New projects pair activism and academia to drive social change

Four new projects under the Activist-in-Residence scheme by the Global Cultures Institute seek to address social challenges by bringing activists and researchers together.

260129 air launch (sarah mclaughlin)
The Activist-in-Resident projects for 2026-27. (Image: Sarah McLaughlin)

The Activist-in-Residence (AiR) programme tackles social issues by connecting activists in all their forms with academics. Since 2026, the programme has been funded by the Global Cultures Institute, with £20,000 provided to support four residencies over two years.

By connecting activists – who are in touch with the needs of communities – and researchers, the Activist-in-Residence scheme takes an innovative approach to addressing some of society’s most pressing issues for marginalised groups. The resources and learning stemming from these projects will have the power to change lives.

Professor Daniel Orrells

Literature and Solidarity – Sharing Risk in a Hostile Environment will see English PEN working with three academics on the meaning of solidarity:

Three workshops will explore frameworks for shared terminology; defining red lines; determining the resources needed for mutual support; and understanding how to share risk and power dynamics.

English PEN is delighted to form a part of this year's Activist-in-Residence programme. We look forward to thinking alongside peers at King’s and beyond about critical questions relating to the act of solidarity and the expanded potential of literary solidarity in today's complex world.

Daniel Gorman, English PEN

English PEN has championed freedom of expression for over a century.

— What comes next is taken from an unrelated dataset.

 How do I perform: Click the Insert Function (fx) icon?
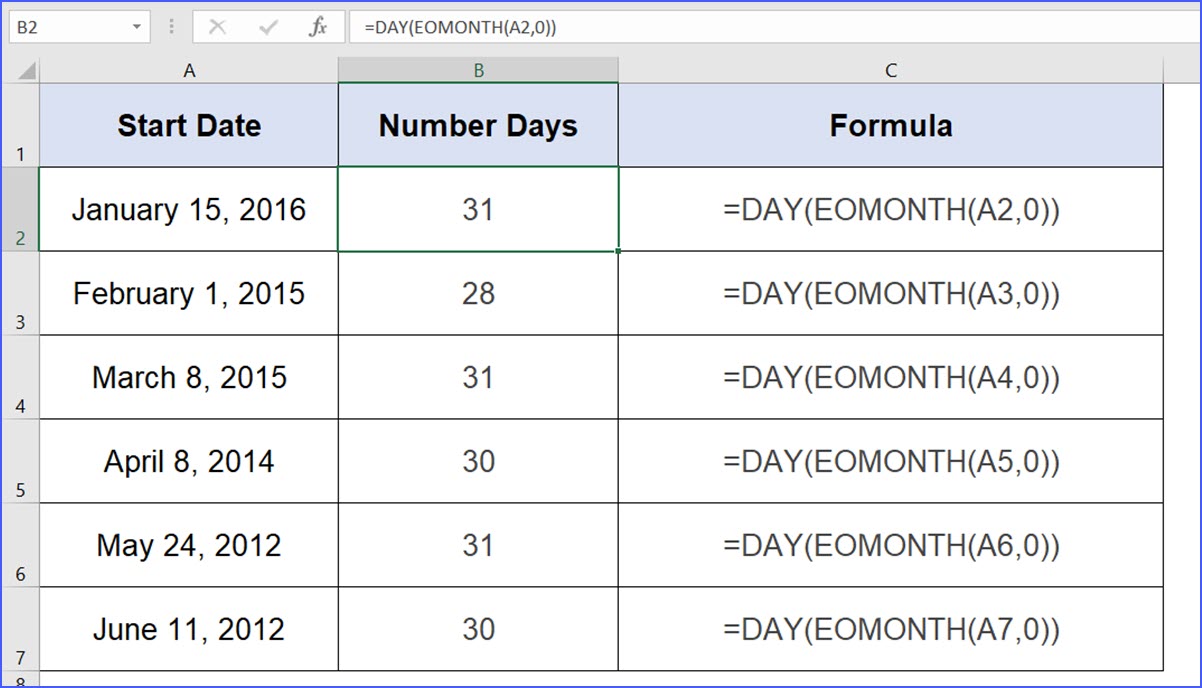click(317, 27)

Given their enduring commitment and depth of experience, our collaboration is a wonderful opportunity to think together about what it means to share risks and as well as resources, and to explore how and why projects of solidarity remain so vital to contemporary literary and political cultures.

Dr Jarad Zimbler, Reader in English and Global Cultures

LGBTQ+ Archival Justice: Community, Representation & Resistance brings together Queer@King’s and Sweatmother, founder of Otherness Archive, to offer a response to knowledge exclusion and representational discrimination of the LGBTQ+ community. Through a four-part workshops series and public film screening programme, the project will co-develop inclusive, intersectional understandings of LGBTQ+ cultural heritage and activist strategies for its preservation.

We are so proud to welcome Otherness Archive and to support the organisation’s archival justice work. LGBTQ+ people have long been misrepresented and underrepresented in research repositories, methodologies and institutions. This collaboration seeks to undo some of that harm by deploying a radically different approach to archival practice – one that centres LGBTQ+ voices and intersectional identities. This is a project about archival justice grounded in the right to epistemic self-determination.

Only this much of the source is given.